The city has offered $2.9-million in tax abatements and waived fees. Pinellas County and the state have combined to offer another $3.1-million in reimbursements, waived fees and suspended taxes.
Company representatives did not reply to messages Wednesday, and they have not responded to Dunedin's offer.
Dunedin officials say they may have some competition in their bid to retain the company, listing Oldsmar, just a few miles to the east of Dunedin, and Atlanta, where Nielsen's parent company has an office.
"From what we know at this point there are three sites," said Dunedin Mayor Tom Anderson. "Atlanta, Oldsmar and Dunedin."
Details on talks involving Atlanta were not available Wednesday, and city officials there with knowledge of the matter could not be reached.
Oldsmar Mayor Jeffrey Sandler said he couldn't discuss anything involving Nielsen.
"I have heard the same rumors and as to whatever is fact, unfortunately I'm not at liberty to discuss," he said. "I don't really know exactly where the negotiation the county is having with them stands."
County officials said the county's incentives were valid outside Dunedin. But if Nielsen chooses to leave the city for another Pinellas County site, its options are somewhat limited by the size of its operation, local real estate sources said. There are not many properties left in development-heavy Pinellas that could support a 570,000-square-foot building.
Among the properties that could support Nielsen are the 400-acre Tampa Bay Park of Commerce in Oldsmar, Carillon and Gateway Centre business parks in St.
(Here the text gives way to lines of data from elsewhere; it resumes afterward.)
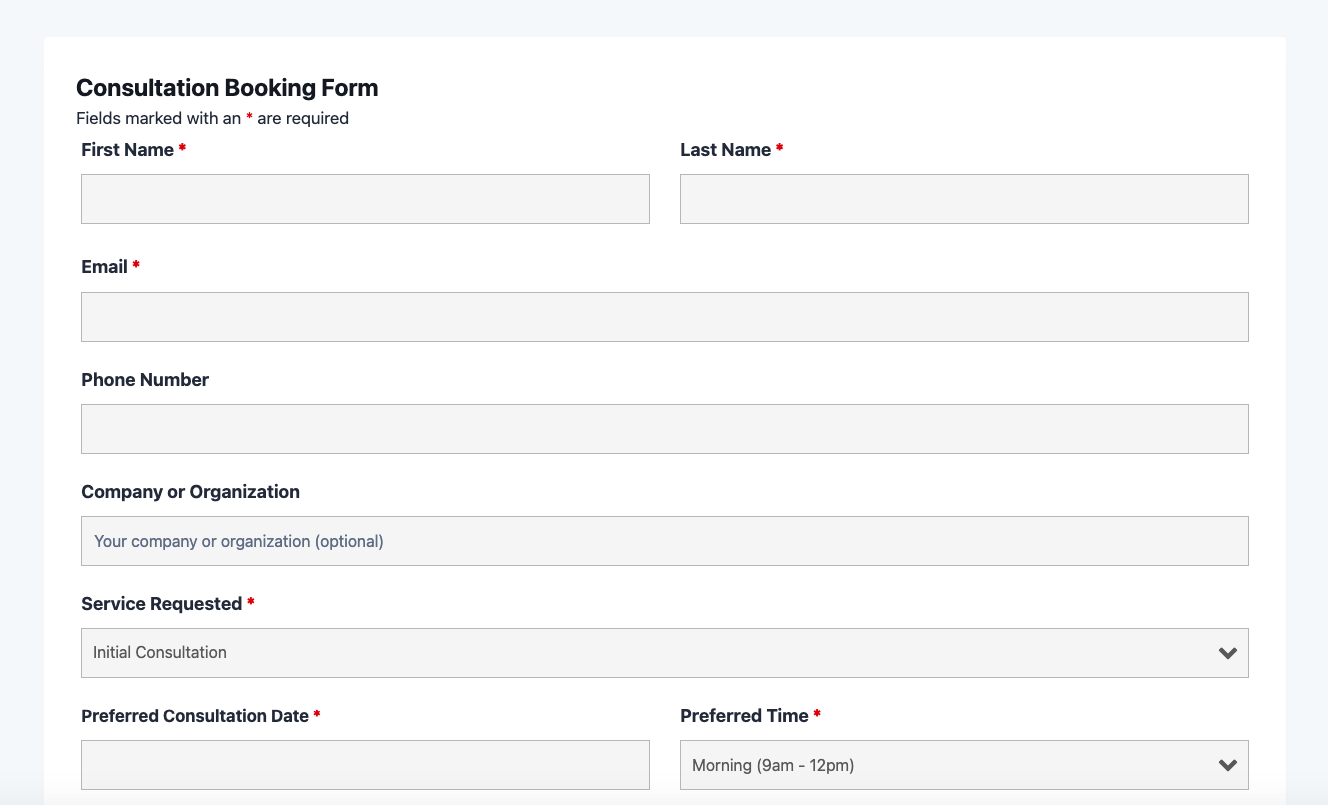The height and width of the screenshot is (805, 1328).
Task: Click into the Email input field
Action: click(664, 317)
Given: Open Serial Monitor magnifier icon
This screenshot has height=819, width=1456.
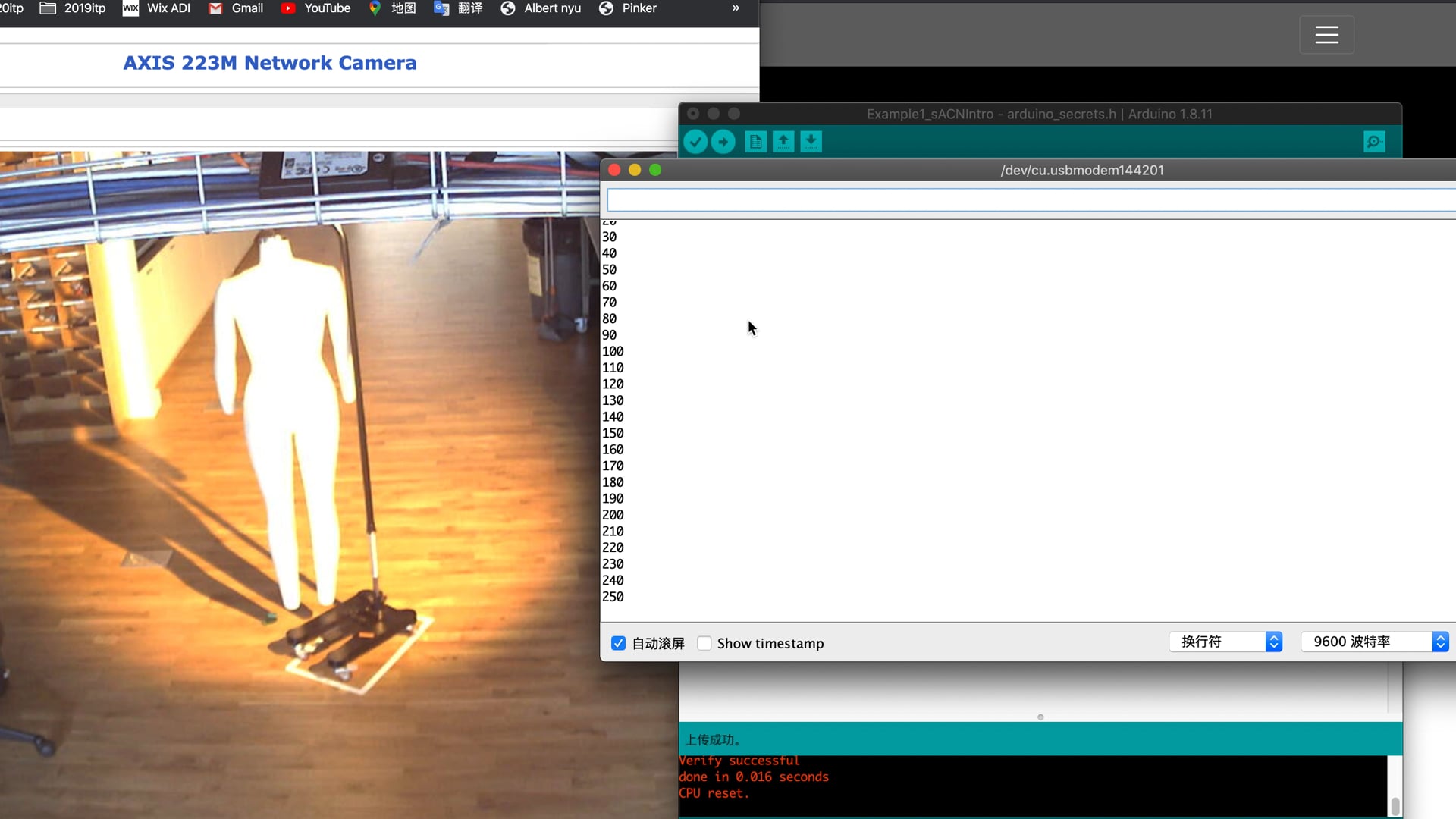Looking at the screenshot, I should (x=1374, y=142).
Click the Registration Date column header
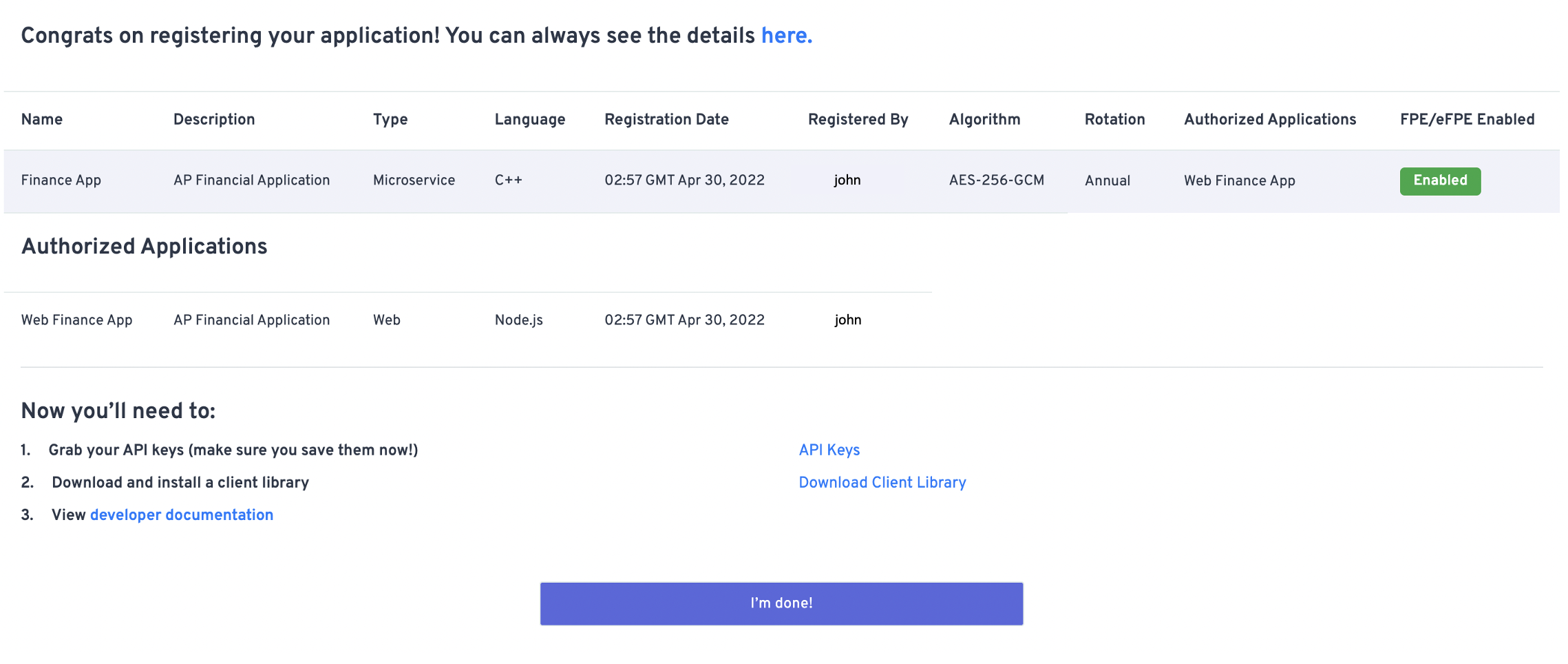Image resolution: width=1568 pixels, height=664 pixels. pos(666,119)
Petersburg and a 72-acre tract along U.S. 19 in Tarpon Springs that was once designated as a headquarters for ABR.
St. Petersburg also is seeking a buyer for 122 acres on the west side of Interstate 275 near Carillon. City officials say they prefer a company that will build a 600,000-square-foot building and generate at least 1,800 jobs.
Nielsen, which employs about 2,600 people in and around Dunedin, wants to consolidate operations in a facility that is larger than its current 211,000-square-foot building there. The company wants approximately 570,000 square feet, city officials have said, and it would add about 600 jobs if it expands.
In August, Pinellas County commissioners agreed to pay $360,000 toward a $1.8-million county and state tax refund package for Nielsen.
On Wednesday, Dunedin Economic Development Director Bob Ironsmith identified more than $4-million in additional assistance that would be made available to the company if it agrees to stay:
$1.4-million in city funds would be spent to acquire property from Time Warner, which owns 6 acres adjacent to Nielsen's property. Nielsen would lease the property back from the city.
$750,000 would be available from the state for the reimbursement of training costs incurred by company if it sends new employees to training classes.
$285,000 Nielsen would be responsible for paying toward county transportation fees would be waived or paid.
$250,000 from the state's Governor's Closing Fund would be awarded.
50 percent of what the company would pay on city land and building property taxes over a 10-year period would be suspended, amounting to $870,000.
50 percent of what the company would pay on personal property taxes on computers and other system-oriented equipment would be suspended, at a price of $350,000 over 10 years.
$285,000 in transportation impact fees in the city would be waived.
"They basically asked us to put together a package to submit to them so they can look at the pros and cons in each of the areas," Ironsmith said.
"The staff attempted to tailor the incentives based on the future opportunities that Nielsen presented with the creation of additional office space and 600 new jobs," Ironsmith continued. "We offer incentives in order to get a new revenue stream that would only be there as a result of their expansion. It's pretty powerful. "It's a doable deal," Ironsmith said. "We feel we have worked very hard to put a very competitive incentive package together and are continuing to work on it. We have a very committed staff and commission, and with the ability of the city, we know we can get it done."
- Staff writer Edie Gross contributed to this report.